• _ASSIGNED TASK_
Find the word "agent" in the listing, and copy out each line where it turns up.

• _INFORMATION PROVIDED_
::::

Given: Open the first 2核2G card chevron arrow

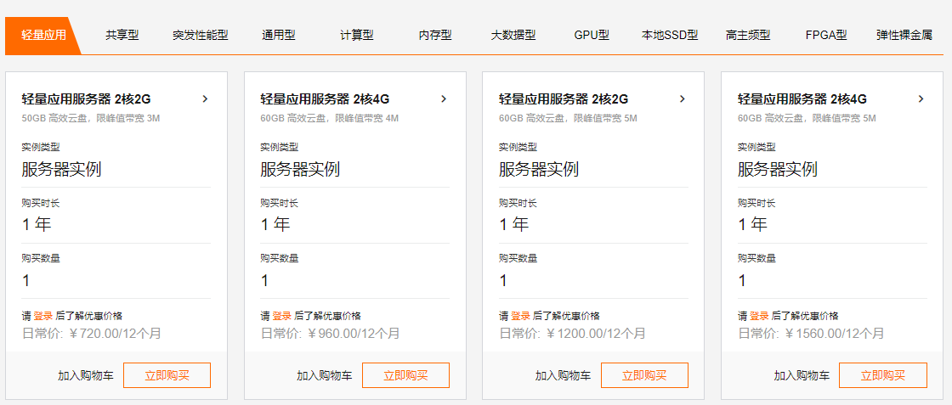Looking at the screenshot, I should point(205,98).
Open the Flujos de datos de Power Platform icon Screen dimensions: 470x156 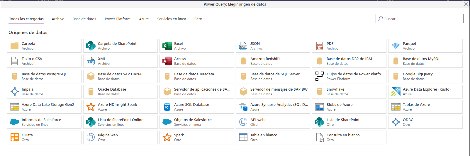[320, 76]
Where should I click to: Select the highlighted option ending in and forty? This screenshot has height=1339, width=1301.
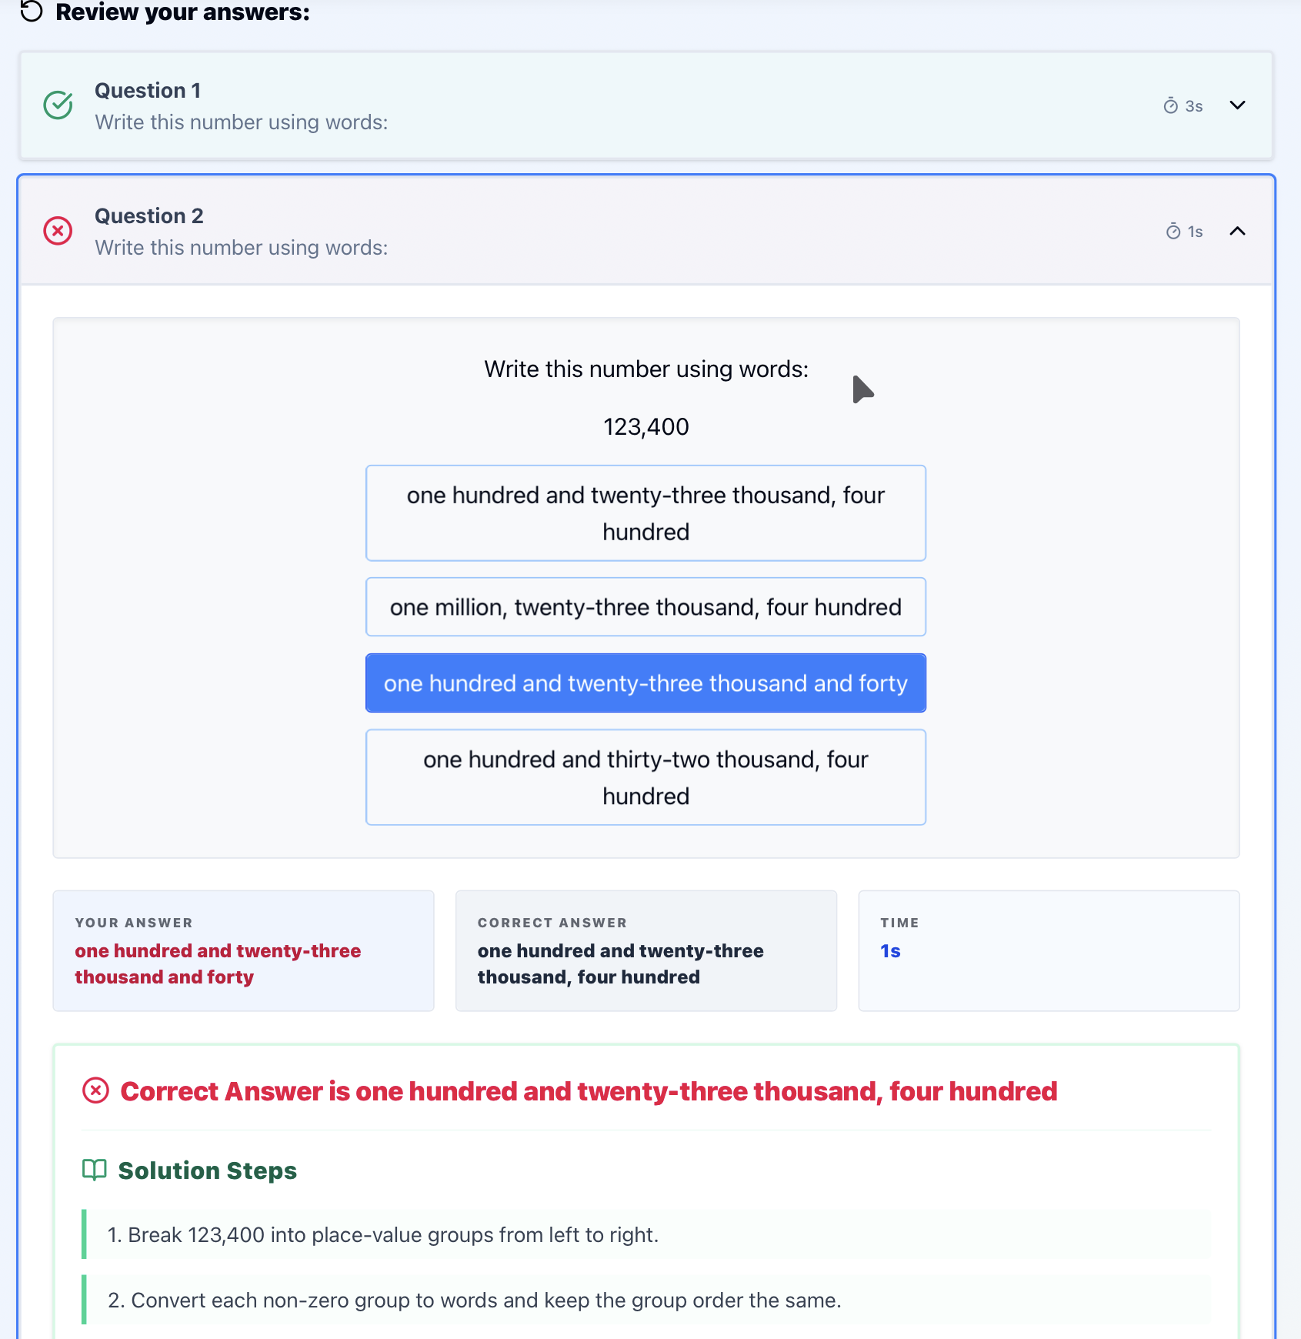click(645, 683)
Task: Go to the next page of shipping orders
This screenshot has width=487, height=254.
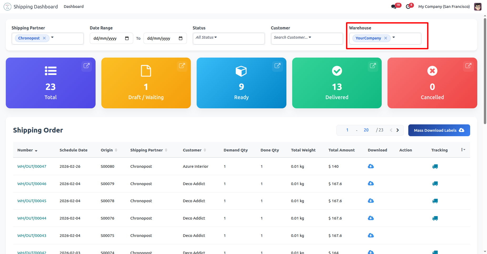Action: pyautogui.click(x=398, y=130)
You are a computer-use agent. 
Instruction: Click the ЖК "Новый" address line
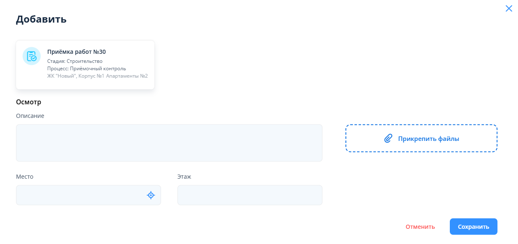97,76
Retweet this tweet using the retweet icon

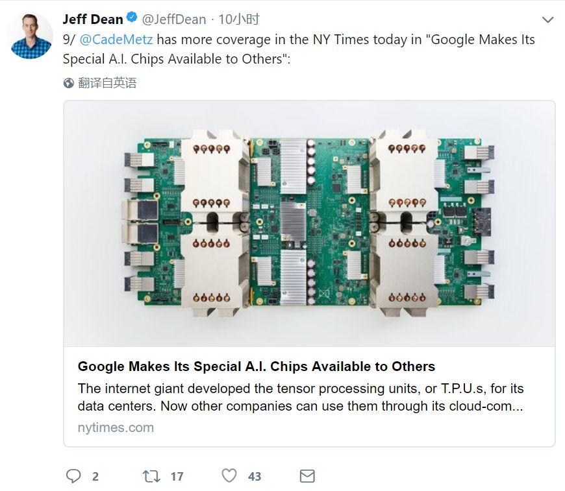pyautogui.click(x=151, y=476)
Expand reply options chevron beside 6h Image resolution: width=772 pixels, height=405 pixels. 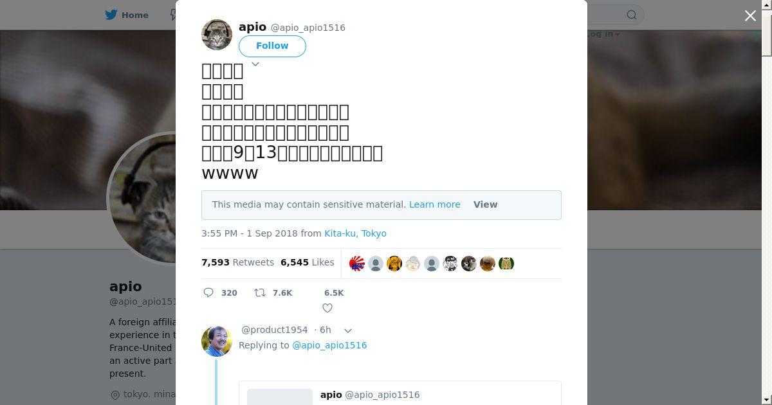[x=348, y=330]
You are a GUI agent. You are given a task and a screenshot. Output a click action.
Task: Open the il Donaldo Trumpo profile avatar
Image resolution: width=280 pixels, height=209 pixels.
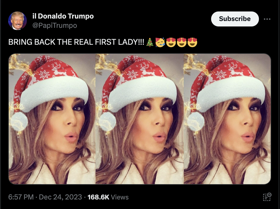click(x=18, y=21)
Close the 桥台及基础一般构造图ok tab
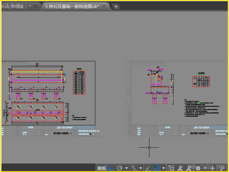The width and height of the screenshot is (229, 172). point(104,6)
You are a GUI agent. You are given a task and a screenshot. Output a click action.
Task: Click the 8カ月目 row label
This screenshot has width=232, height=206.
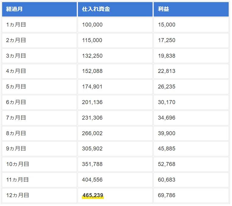click(16, 133)
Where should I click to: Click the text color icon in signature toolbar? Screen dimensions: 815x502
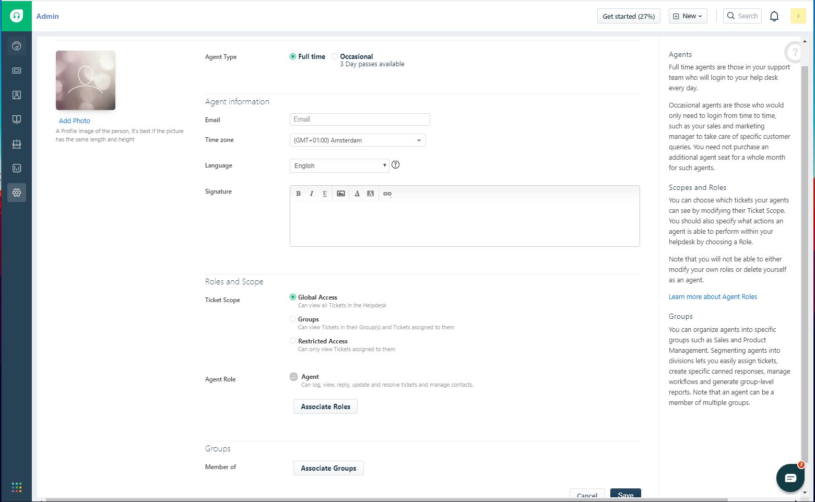(x=357, y=194)
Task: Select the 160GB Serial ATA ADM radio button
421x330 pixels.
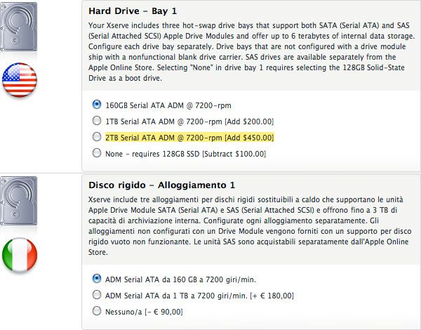Action: click(96, 104)
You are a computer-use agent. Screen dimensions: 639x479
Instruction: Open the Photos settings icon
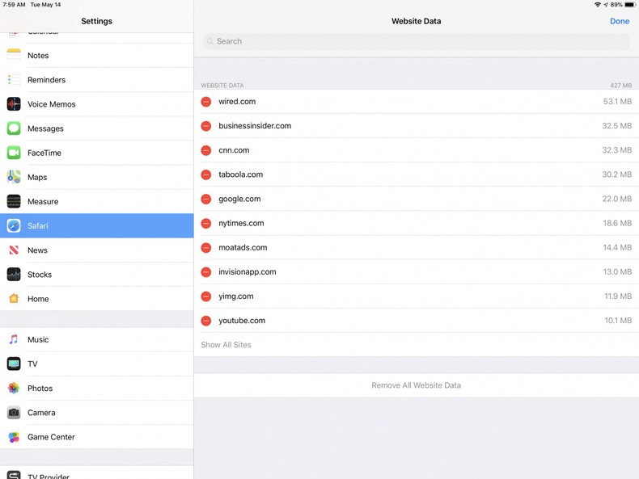pyautogui.click(x=14, y=389)
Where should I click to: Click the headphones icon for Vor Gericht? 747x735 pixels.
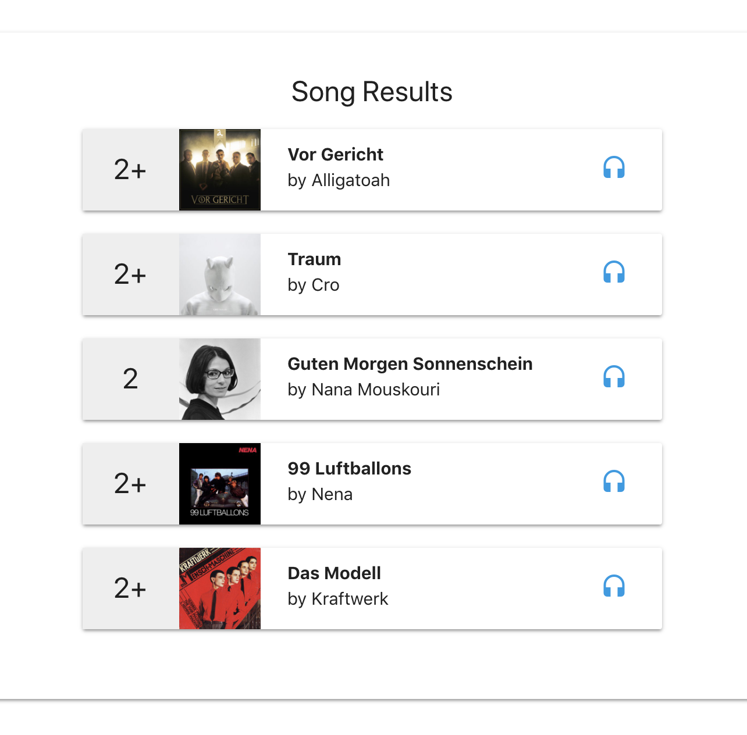click(614, 167)
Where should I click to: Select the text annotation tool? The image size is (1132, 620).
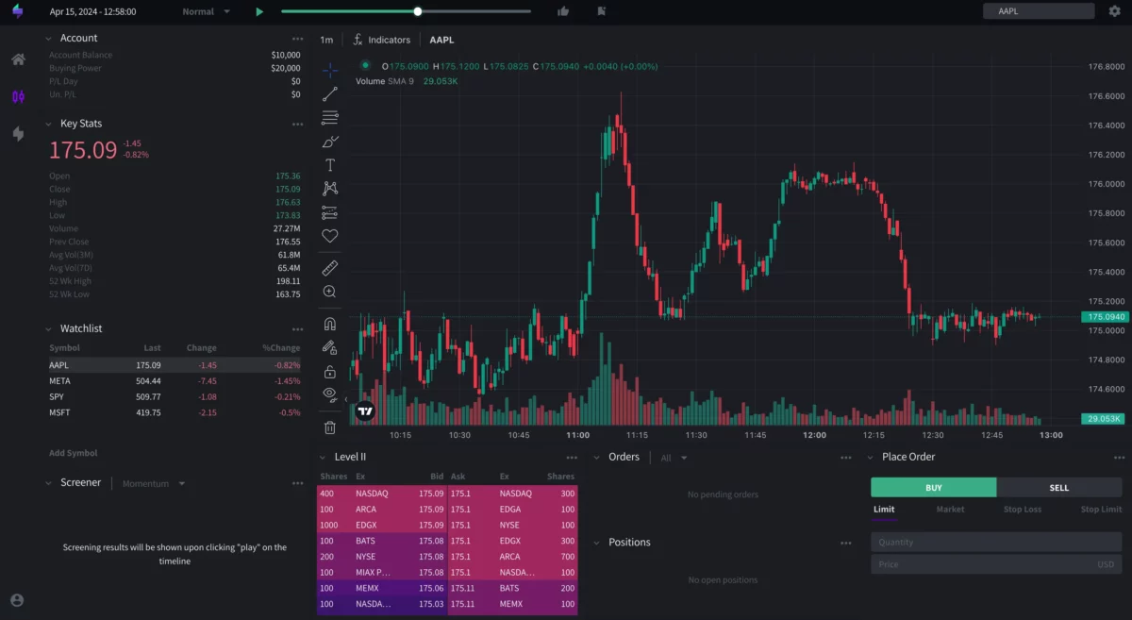(x=329, y=165)
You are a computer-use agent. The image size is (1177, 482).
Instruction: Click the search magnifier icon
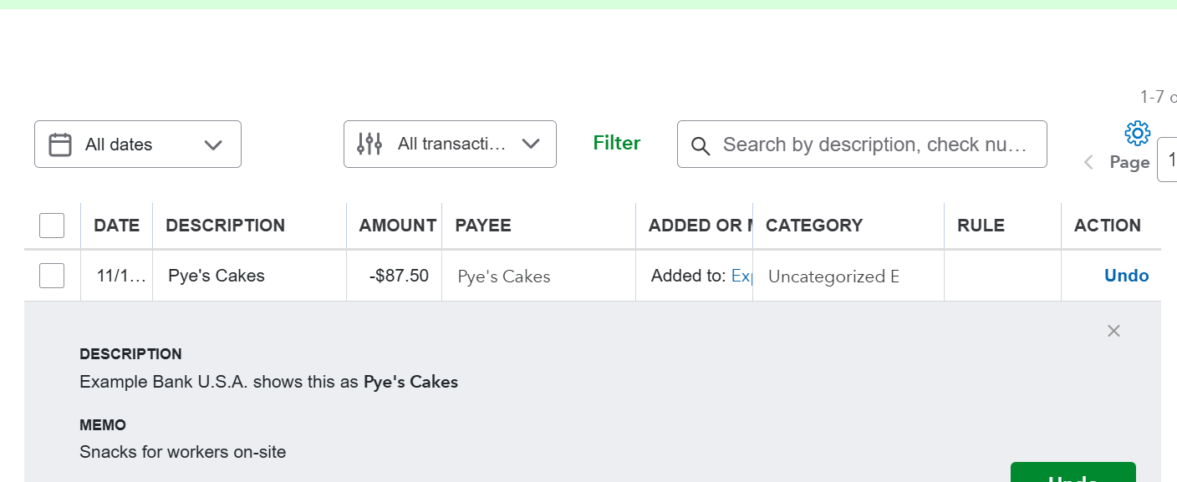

::::

• _RESPONSE TO THIS EXERCISE_
You are a computer-use agent. 
You are a GUI agent. You are given a task and a screenshot. Output a click action.
You are a GUI agent. You are given a task and a screenshot. Output a click action.
You are a computer-use agent. Screen dimensions: 639x479
You are a computer-use agent. The image size is (1177, 482).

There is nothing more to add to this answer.